Staff spoken with told us the provider has made a lot of changes to the home which they feel has benefited the people who used the service.

At the time of our visit the home was very warm, radiators were working and hot water was available in bedrooms.

The manager told us work will start on upgrading the communal bathrooms and toilets in January/February 2014. The action plan sent to us by the provider confirmed this.

The provider had taken steps to provide care in an environment that is adequately maintained.

We spoke with three people who used the service they told us they were very pleased with the improvements the home is making.

6th June 2013 - During an inspection to make sure that the improvements required had been made pdf icon

People who used the service and visitors told us they were satisfied with the service they received and they were respected. People we spoke with who used the service said if they had any concerns they were happy to raise them with the staff or management and were confident they would be dealt with appropriately.

People told us they were happy with the food served at the home. We observed some people needing assistance to eat their meal and staff were respectful of their dignity during this time.

We spoke with some visitors. They told us they were happy with the care that was provided. One person said, "I find the staff very helpful and I think people are getting good care.” Another person said, “You’re always welcomed.”

During our last inspection we found the registered care provider had not fully complied with Regulation 15 Safety and suitability of premises. At this inspection while there had been some improvements the home remained non-compliant. As a result we have issued a warning notice.
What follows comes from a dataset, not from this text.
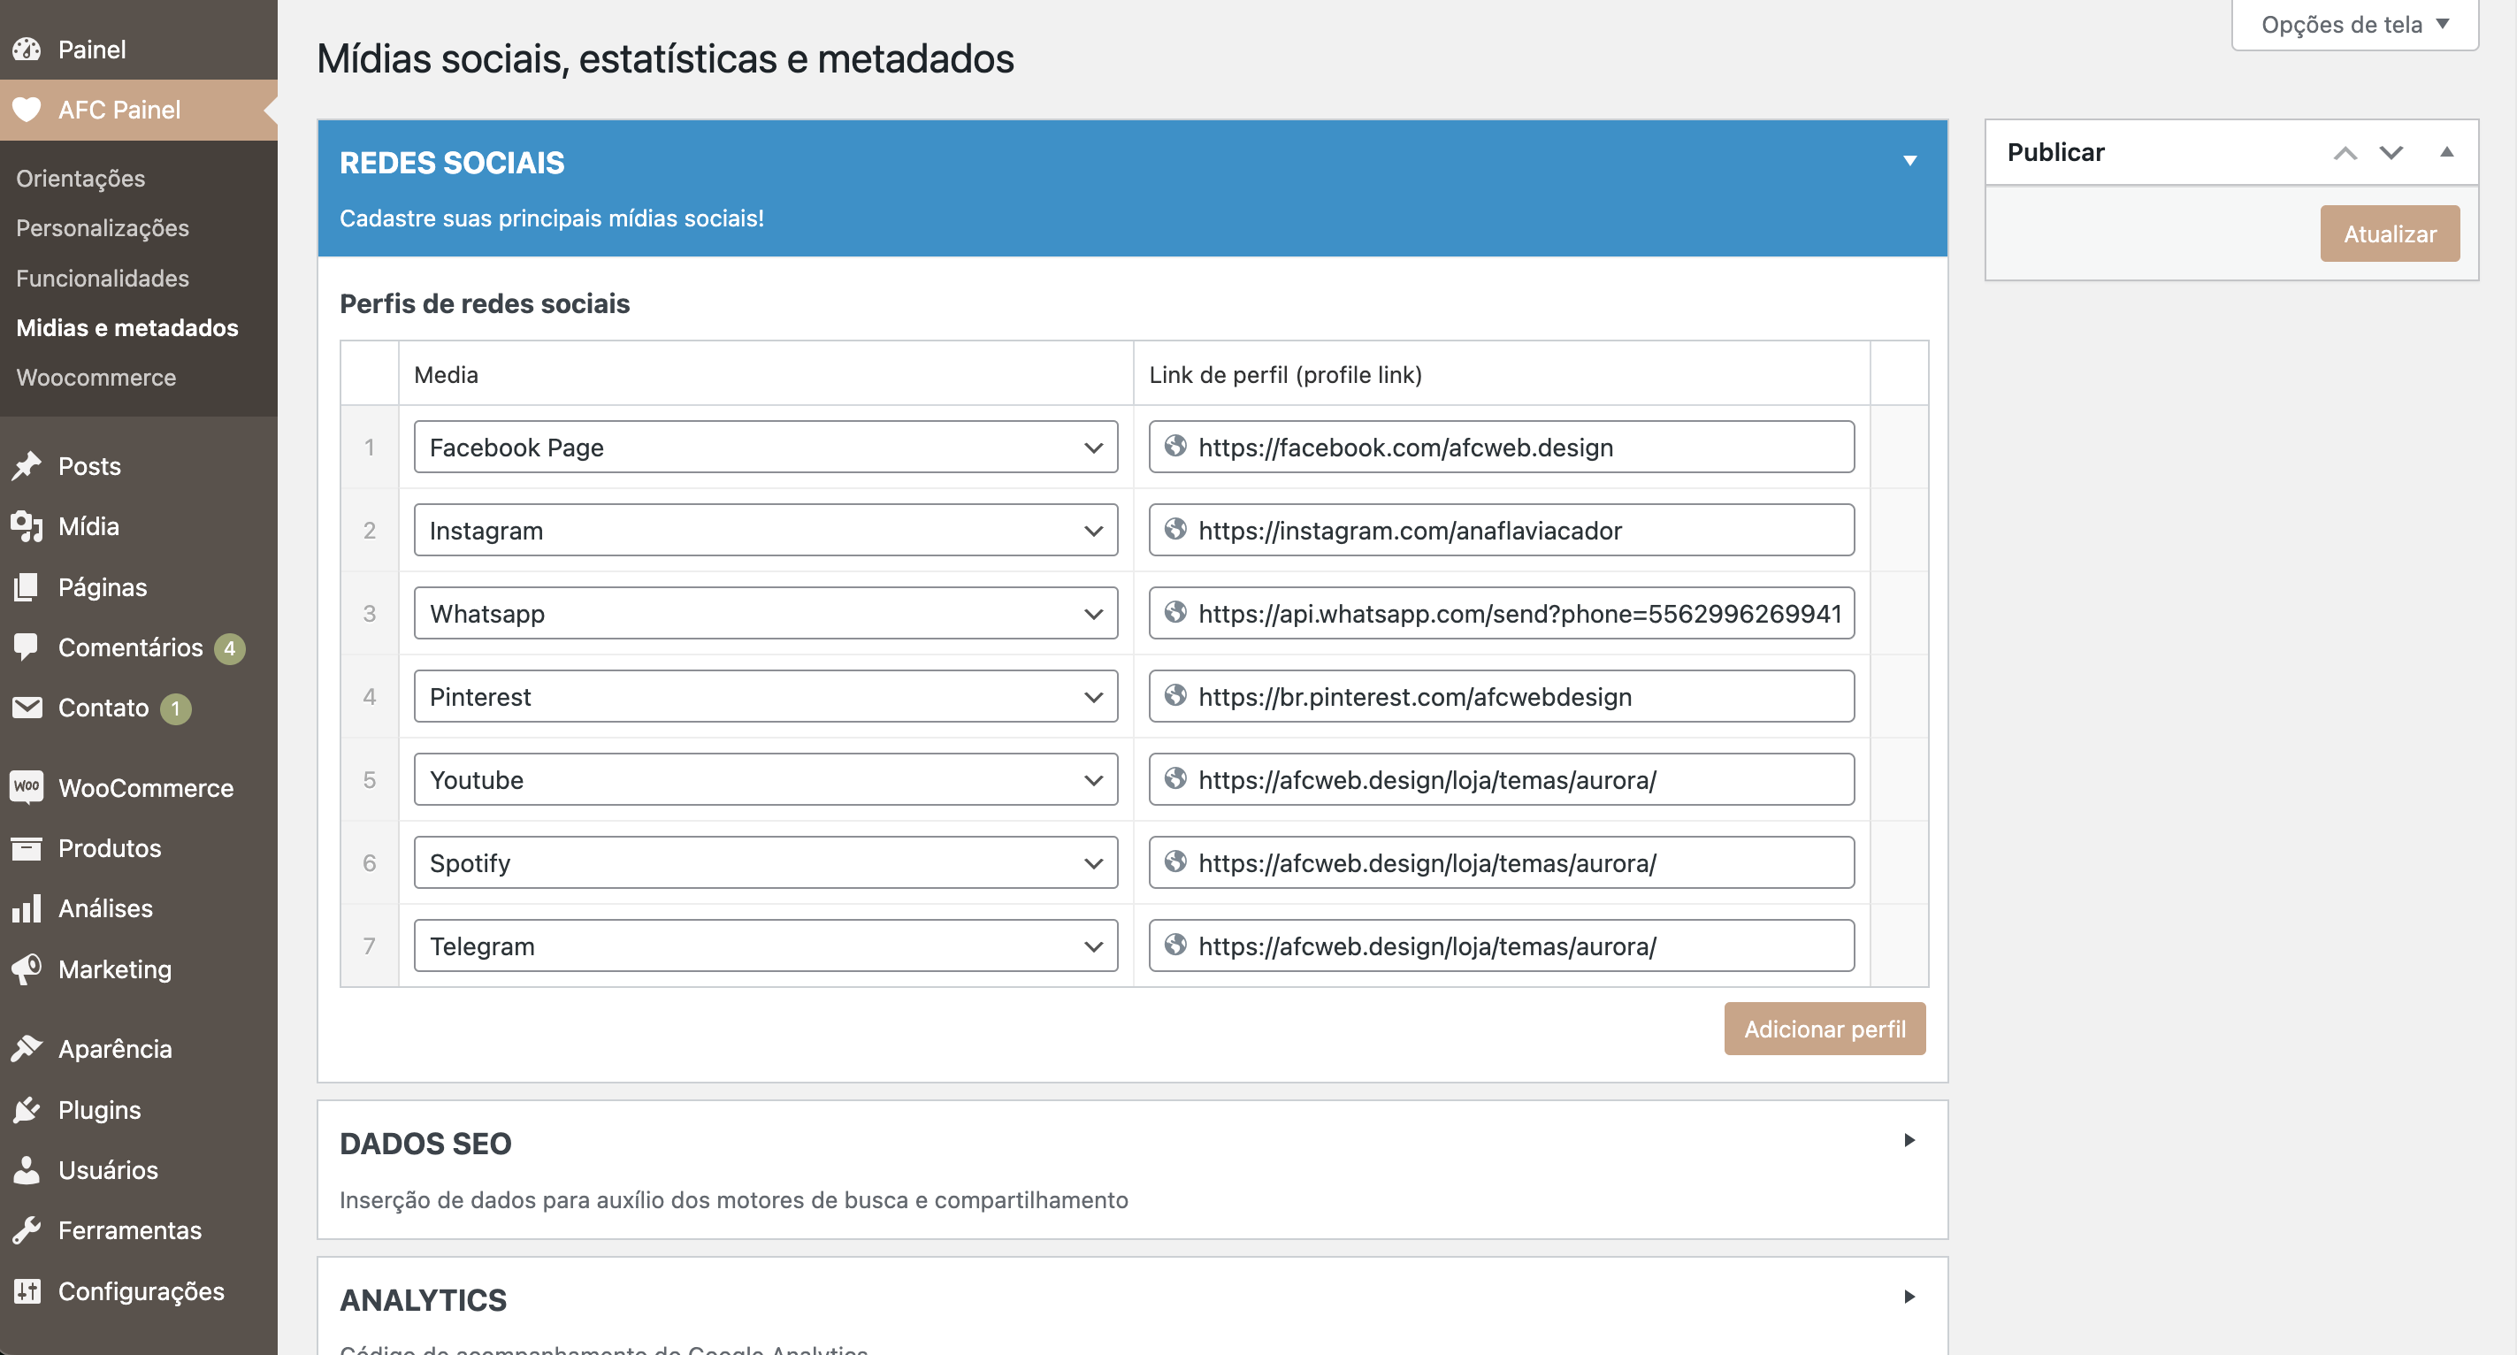
Task: Click the Painel dashboard icon
Action: pyautogui.click(x=27, y=49)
29th January 2013 - During a routine inspection pdf icon

We spoke with three people who used the service, three relatives of people who used the service and two visiting health professionals. People who used the service said they were happy living at the home and they were well looked after. Relatives said they had no concerns about the care provided and the way their family members were treated. One said, “Nothing is too much trouble for them.” Another said, “(name of person) is always very well turned out.” Both the health professionals we spoke with said they had no concerns that people’s health needs were not appropriately met. They said the service worked well with them and followed their advice.

We saw that people were happy and comfortable with staff in their interaction with them. We saw that people looked well cared for, clean and tidy and had clean clothes. Staff responded well to any requests for assistance.

The people we spoke with told us there were enough staff and they were attended to promptly. Relatives spoke highly of the staff and how their family member was attended to.

A number of shortfalls were identified with the premises and their upkeep. People who used the service, staff and visitors were not fully protected against the risks of unsafe or unsuitable premises.

The care provider did not have adequate systems and procedures in place for monitoring the quality and safety of the service they provide.

8th December 2011 - During a routine inspection pdf icon

The Local Authority Commissioners told us they had no concerns about the service.

People using the service and visitors told us they are satisfied with the service they receive and they are respected. People said the environment is always clean and pleasant. People we spoke to said if they have any concerns they are happy to raise them with the staff or management and are confident they will be dealt with appropriately.

Staff told us that people receive a good service and they can make decisions about their care. Staff said they are confident that the management of the home would deal with safeguarding issues or concerns appropriately and systems are in place to make sure people are safe.